(Beginning of Dataset records)

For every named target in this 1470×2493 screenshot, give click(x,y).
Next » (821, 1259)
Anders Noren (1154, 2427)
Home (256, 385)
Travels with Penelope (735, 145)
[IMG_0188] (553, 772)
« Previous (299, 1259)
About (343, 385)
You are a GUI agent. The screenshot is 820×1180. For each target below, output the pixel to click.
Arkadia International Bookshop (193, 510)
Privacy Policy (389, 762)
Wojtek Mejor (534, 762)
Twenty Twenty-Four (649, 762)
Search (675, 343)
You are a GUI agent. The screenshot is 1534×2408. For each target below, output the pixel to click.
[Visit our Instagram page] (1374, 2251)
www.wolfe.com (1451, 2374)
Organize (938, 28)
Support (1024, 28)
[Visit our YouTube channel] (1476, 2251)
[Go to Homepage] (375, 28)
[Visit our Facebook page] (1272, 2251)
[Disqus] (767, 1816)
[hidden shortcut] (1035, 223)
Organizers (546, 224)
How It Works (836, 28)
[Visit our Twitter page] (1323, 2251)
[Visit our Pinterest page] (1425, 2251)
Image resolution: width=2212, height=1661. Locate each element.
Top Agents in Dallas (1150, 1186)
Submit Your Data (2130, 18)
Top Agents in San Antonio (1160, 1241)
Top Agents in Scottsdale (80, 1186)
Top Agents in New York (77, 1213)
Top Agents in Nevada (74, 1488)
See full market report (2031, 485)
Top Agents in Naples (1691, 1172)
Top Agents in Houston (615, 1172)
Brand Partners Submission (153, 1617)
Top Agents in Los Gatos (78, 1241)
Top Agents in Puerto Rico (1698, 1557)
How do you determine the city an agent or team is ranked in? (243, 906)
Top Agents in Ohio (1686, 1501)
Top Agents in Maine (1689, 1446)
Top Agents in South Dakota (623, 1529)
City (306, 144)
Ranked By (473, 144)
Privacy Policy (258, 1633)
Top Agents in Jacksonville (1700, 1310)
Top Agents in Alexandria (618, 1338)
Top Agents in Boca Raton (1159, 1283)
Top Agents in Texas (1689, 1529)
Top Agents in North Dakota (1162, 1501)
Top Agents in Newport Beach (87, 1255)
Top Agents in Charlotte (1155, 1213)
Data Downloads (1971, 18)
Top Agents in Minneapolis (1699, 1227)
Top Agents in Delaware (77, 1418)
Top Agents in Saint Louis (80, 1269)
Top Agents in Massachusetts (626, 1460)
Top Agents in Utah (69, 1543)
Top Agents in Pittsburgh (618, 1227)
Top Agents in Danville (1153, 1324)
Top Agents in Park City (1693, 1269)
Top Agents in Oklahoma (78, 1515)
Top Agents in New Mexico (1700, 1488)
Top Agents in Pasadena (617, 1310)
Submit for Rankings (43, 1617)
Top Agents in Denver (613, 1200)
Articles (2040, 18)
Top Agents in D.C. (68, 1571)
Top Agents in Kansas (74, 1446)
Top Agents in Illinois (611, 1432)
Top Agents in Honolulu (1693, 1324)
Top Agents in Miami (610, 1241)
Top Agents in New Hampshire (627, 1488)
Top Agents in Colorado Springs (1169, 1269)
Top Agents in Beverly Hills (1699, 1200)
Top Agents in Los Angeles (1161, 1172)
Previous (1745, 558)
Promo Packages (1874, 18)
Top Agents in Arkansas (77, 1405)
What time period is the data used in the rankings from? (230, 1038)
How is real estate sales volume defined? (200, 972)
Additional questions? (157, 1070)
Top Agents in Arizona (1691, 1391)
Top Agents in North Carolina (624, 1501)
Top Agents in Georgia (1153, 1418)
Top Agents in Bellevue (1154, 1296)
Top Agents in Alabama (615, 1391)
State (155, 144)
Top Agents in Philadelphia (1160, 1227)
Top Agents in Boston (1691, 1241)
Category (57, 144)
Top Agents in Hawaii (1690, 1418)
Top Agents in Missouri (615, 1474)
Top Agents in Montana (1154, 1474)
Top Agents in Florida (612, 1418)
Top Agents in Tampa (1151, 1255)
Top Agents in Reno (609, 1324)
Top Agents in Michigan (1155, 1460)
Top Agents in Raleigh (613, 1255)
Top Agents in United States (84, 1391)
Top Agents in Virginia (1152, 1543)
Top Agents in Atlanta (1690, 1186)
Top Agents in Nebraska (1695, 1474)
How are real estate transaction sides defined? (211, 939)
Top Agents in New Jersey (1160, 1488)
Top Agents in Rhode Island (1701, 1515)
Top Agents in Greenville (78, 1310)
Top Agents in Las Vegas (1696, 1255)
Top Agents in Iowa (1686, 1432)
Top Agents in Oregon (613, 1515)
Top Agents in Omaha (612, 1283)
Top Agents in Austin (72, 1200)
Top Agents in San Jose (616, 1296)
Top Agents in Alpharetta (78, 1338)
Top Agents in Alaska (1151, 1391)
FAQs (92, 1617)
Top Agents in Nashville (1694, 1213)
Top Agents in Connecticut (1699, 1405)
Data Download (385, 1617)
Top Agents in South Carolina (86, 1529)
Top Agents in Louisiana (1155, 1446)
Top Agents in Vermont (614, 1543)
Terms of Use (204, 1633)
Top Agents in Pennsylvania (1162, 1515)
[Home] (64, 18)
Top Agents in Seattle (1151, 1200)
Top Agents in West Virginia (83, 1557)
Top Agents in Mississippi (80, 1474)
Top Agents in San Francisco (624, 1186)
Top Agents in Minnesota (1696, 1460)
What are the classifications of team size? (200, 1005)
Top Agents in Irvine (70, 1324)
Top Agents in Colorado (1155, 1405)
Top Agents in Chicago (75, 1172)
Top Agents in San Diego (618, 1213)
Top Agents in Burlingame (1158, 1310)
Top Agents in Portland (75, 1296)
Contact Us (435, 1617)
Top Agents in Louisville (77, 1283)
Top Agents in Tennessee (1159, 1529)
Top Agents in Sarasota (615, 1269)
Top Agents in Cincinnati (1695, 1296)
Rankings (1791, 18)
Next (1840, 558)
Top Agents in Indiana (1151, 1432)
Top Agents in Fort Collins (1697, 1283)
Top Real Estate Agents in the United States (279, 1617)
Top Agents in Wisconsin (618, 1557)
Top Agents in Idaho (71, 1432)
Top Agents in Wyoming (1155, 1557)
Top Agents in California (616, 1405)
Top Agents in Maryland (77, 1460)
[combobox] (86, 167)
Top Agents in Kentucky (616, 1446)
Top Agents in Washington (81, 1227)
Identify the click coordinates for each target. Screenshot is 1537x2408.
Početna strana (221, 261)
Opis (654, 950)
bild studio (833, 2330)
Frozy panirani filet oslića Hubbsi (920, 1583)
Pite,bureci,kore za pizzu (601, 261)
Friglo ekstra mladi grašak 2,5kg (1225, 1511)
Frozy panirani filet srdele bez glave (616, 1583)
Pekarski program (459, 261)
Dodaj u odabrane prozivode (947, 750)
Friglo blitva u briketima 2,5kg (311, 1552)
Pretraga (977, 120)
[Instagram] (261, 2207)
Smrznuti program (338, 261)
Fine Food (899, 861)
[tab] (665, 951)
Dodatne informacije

(End of Dataset records)

**Required action**
When you answer, return the records above exactly as they stand.

**Exercise result**
For every named target in this 1470×2493 screenshot, give click(x,y).
Next » (821, 1259)
Anders Noren (1154, 2427)
Home (256, 385)
Travels with Penelope (735, 145)
[IMG_0188] (553, 772)
« Previous (299, 1259)
About (343, 385)
You are a GUI agent. The screenshot is 820×1180. For each target below, output the pixel to click.
Arkadia International Bookshop (193, 510)
Privacy Policy (389, 762)
Wojtek Mejor (534, 762)
Twenty Twenty-Four (649, 762)
Search (675, 343)
You are a GUI agent. The screenshot is 1534×2408. For each target below, output the pixel to click.
[Visit our Instagram page] (1374, 2251)
www.wolfe.com (1451, 2374)
Organize (938, 28)
Support (1024, 28)
[Visit our YouTube channel] (1476, 2251)
[Go to Homepage] (375, 28)
[Visit our Facebook page] (1272, 2251)
[Disqus] (767, 1816)
[hidden shortcut] (1035, 223)
Organizers (546, 224)
How It Works (836, 28)
[Visit our Twitter page] (1323, 2251)
[Visit our Pinterest page] (1425, 2251)
Image resolution: width=2212, height=1661. Locate each element.
Top Agents in Dallas (1150, 1186)
Submit Your Data (2130, 18)
Top Agents in San Antonio (1160, 1241)
Top Agents in Scottsdale (80, 1186)
Top Agents in New York (77, 1213)
Top Agents in Nevada (74, 1488)
See full market report (2031, 485)
Top Agents in Naples (1691, 1172)
Top Agents in Houston (615, 1172)
Brand Partners Submission (153, 1617)
Top Agents in Los Gatos (78, 1241)
Top Agents in Puerto Rico (1698, 1557)
How do you determine the city an agent or team is ranked in? (243, 906)
Top Agents in Ohio (1686, 1501)
Top Agents in Maine (1689, 1446)
Top Agents in South Dakota (623, 1529)
City (306, 144)
Ranked By (473, 144)
Privacy Policy (258, 1633)
Top Agents in Jacksonville (1700, 1310)
Top Agents in Alexandria (618, 1338)
Top Agents in Boca Raton (1159, 1283)
Top Agents in Texas (1689, 1529)
Top Agents in North Dakota (1162, 1501)
Top Agents in Newport Beach (87, 1255)
Top Agents in Charlotte (1155, 1213)
Data Downloads (1971, 18)
Top Agents in Minneapolis (1699, 1227)
Top Agents in Delaware (77, 1418)
Top Agents in Saint Louis (80, 1269)
Top Agents in Massachusetts (626, 1460)
Top Agents in Utah (69, 1543)
Top Agents in Pittsburgh (618, 1227)
Top Agents in Danville (1153, 1324)
Top Agents in Park City (1693, 1269)
Top Agents in Oklahoma (78, 1515)
Top Agents in New Mexico (1700, 1488)
Top Agents in Pasadena (617, 1310)
Submit for Rankings (43, 1617)
Top Agents in Denver (613, 1200)
Articles (2040, 18)
Top Agents in D.C. (68, 1571)
Top Agents in Kansas (74, 1446)
Top Agents in Illinois (611, 1432)
Top Agents in Honolulu (1693, 1324)
Top Agents in Miami (610, 1241)
Top Agents in New Hampshire (627, 1488)
Top Agents in Colorado Springs (1169, 1269)
Top Agents in Beverly Hills (1699, 1200)
Top Agents in Los Angeles (1161, 1172)
Previous (1745, 558)
Promo Packages (1874, 18)
Top Agents in Arkansas (77, 1405)
What time period is the data used in the rankings from? (230, 1038)
How is real estate sales volume defined? (200, 972)
Additional questions? (157, 1070)
Top Agents in Arizona (1691, 1391)
Top Agents in North Carolina (624, 1501)
Top Agents in Georgia (1153, 1418)
Top Agents in Bellevue (1154, 1296)
Top Agents in Alabama (615, 1391)
State (155, 144)
Top Agents in Philadelphia (1160, 1227)
Top Agents in Boston (1691, 1241)
Category (57, 144)
Top Agents in Hawaii (1690, 1418)
Top Agents in Missouri (615, 1474)
Top Agents in Montana (1154, 1474)
Top Agents in Florida (612, 1418)
Top Agents in Tampa (1151, 1255)
Top Agents in Reno (609, 1324)
Top Agents in Michigan (1155, 1460)
Top Agents in Raleigh (613, 1255)
Top Agents in United States (84, 1391)
Top Agents in Virginia (1152, 1543)
Top Agents in Atlanta (1690, 1186)
Top Agents in Nebraska (1695, 1474)
How are real estate transaction sides defined? (211, 939)
Top Agents in New Jersey (1160, 1488)
Top Agents in Rhode Island (1701, 1515)
Top Agents in Greenville (78, 1310)
Top Agents in Las Vegas (1696, 1255)
Top Agents in Iowa (1686, 1432)
Top Agents in Oregon (613, 1515)
Top Agents in Omaha (612, 1283)
Top Agents in Austin (72, 1200)
Top Agents in San Jose (616, 1296)
Top Agents in Alpharetta (78, 1338)
Top Agents in Alaska (1151, 1391)
FAQs (92, 1617)
Top Agents in Nashville (1694, 1213)
Top Agents in Connecticut (1699, 1405)
Data Download (385, 1617)
Top Agents in South Carolina (86, 1529)
Top Agents in Louisiana (1155, 1446)
Top Agents in Vermont (614, 1543)
Terms of Use (204, 1633)
Top Agents in Pennsylvania (1162, 1515)
[Home] (64, 18)
Top Agents in Seattle (1151, 1200)
Top Agents in West Virginia (83, 1557)
Top Agents in Mississippi (80, 1474)
Top Agents in San Francisco (624, 1186)
Top Agents in Minnesota (1696, 1460)
What are the classifications of team size? (200, 1005)
Top Agents in Irvine (70, 1324)
Top Agents in Colorado (1155, 1405)
Top Agents in Chicago (75, 1172)
Top Agents in San Diego (618, 1213)
Top Agents in Burlingame (1158, 1310)
Top Agents in Portland (75, 1296)
Contact Us (435, 1617)
Top Agents in Louisville (77, 1283)
Top Agents in Tennessee (1159, 1529)
Top Agents in Sarasota (615, 1269)
Top Agents in Cincinnati (1695, 1296)
Rankings (1791, 18)
Next (1840, 558)
Top Agents in Indiana (1151, 1432)
Top Agents in Fort Collins (1697, 1283)
Top Real Estate Agents in the United States (279, 1617)
Top Agents in Wisconsin (618, 1557)
Top Agents in Idaho (71, 1432)
Top Agents in Wyoming (1155, 1557)
Top Agents in California (616, 1405)
Top Agents in Maryland (77, 1460)
[combobox] (86, 167)
Top Agents in Kentucky (616, 1446)
Top Agents in Washington (81, 1227)
Identify the click coordinates for each target. Screenshot is 1537x2408.
Početna strana (221, 261)
Opis (654, 950)
bild studio (833, 2330)
Frozy panirani filet oslića Hubbsi (920, 1583)
Pite,bureci,kore za pizzu (601, 261)
Friglo ekstra mladi grašak 2,5kg (1225, 1511)
Frozy panirani filet srdele bez glave (616, 1583)
Pekarski program (459, 261)
Dodaj u odabrane prozivode (947, 750)
Friglo blitva u briketima 2,5kg (311, 1552)
Pretraga (977, 120)
[Instagram] (261, 2207)
Smrznuti program (338, 261)
Fine Food (899, 861)
[tab] (665, 951)
Dodatne informacije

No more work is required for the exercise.